Mocno mnie zdziwił ten odcinek, zapowiadało się gówno, wyszło bardzo dobrze, choć zaniżają go znikome, ale bardzo mocne minusy, wreszcie powrócił jakiś klimat ! No i było dużo okazji do pośmiania się. Podoba mi się to, że Kiepscy wszędzie zrobią imprezę. Nie daruję tego, że wszyscy byli tak niemili dla Boczka
, Jolasia też mocniej wkurzała.

_ _ _ _

**DO ZROBIENIA**:
1. Przepisz z komentarza o odcinku Kiepskich fragment między „Mocno mnie zdziwił” a „też mocniej wkurzała.”, łącznie z tymi słowami.
2. Dla kogo, według komentarza o odcinku Kiepskich, wszyscy byli tak niemili?

**DANE WEJŚCIOWE**:
_ _ _ _

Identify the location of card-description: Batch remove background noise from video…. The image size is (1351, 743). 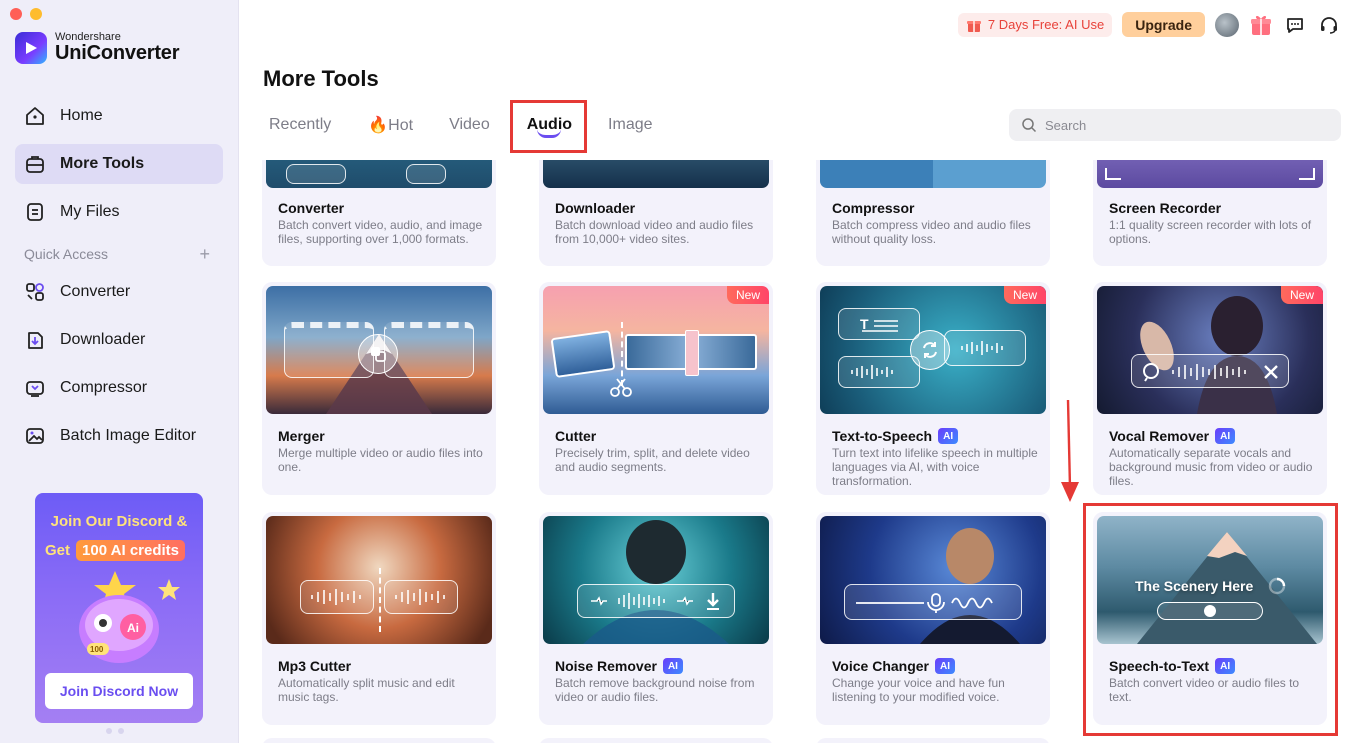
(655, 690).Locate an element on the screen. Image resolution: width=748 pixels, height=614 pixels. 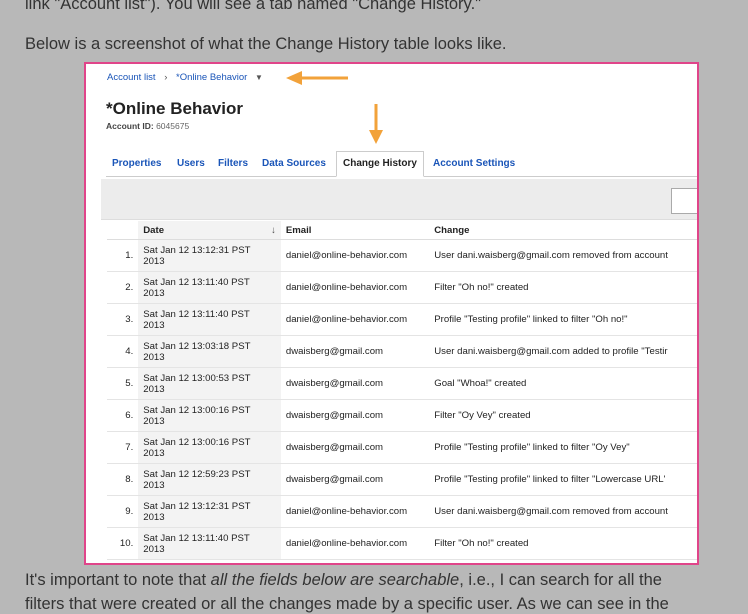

_ _ _ _

**WYNIKI ZADAŃ**:
1.
Mocno mnie zdziwił ten odcinek, zapowiadało się gówno, wyszło bardzo dobrze, choć zaniżają go znikome, ale bardzo mocne minusy, wreszcie powrócił jakiś klimat ! No i było dużo okazji do pośmiania się. Podoba mi się to, że Kiepscy wszędzie zrobią imprezę. Nie daruję tego, że wszyscy byli tak niemili dla Boczka
, Jolasia też mocniej wkurzała.

2. Dla Boczka.